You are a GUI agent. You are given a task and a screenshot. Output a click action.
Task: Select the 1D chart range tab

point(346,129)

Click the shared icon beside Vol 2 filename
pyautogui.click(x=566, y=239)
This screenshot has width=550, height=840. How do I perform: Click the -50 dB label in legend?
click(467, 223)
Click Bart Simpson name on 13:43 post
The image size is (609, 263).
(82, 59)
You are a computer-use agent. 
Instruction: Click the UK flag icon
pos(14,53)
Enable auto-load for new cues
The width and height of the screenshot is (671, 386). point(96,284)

==

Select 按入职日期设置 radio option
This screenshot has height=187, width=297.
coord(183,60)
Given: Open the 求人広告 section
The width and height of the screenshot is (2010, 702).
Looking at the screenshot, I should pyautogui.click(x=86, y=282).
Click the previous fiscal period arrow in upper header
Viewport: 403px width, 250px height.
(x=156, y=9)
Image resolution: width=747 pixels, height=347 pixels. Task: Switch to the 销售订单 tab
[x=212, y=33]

Requirement.
Copy out exactly everything from the line containing "Given: Open the 求人広告 section" down to the line containing "[x=212, y=33]", including both of those lines.

Result.
Given: Open the 求人広告 section
The width and height of the screenshot is (2010, 702).
Looking at the screenshot, I should pyautogui.click(x=86, y=282).
Click the previous fiscal period arrow in upper header
Viewport: 403px width, 250px height.
(x=156, y=9)
Image resolution: width=747 pixels, height=347 pixels. Task: Switch to the 销售订单 tab
[x=212, y=33]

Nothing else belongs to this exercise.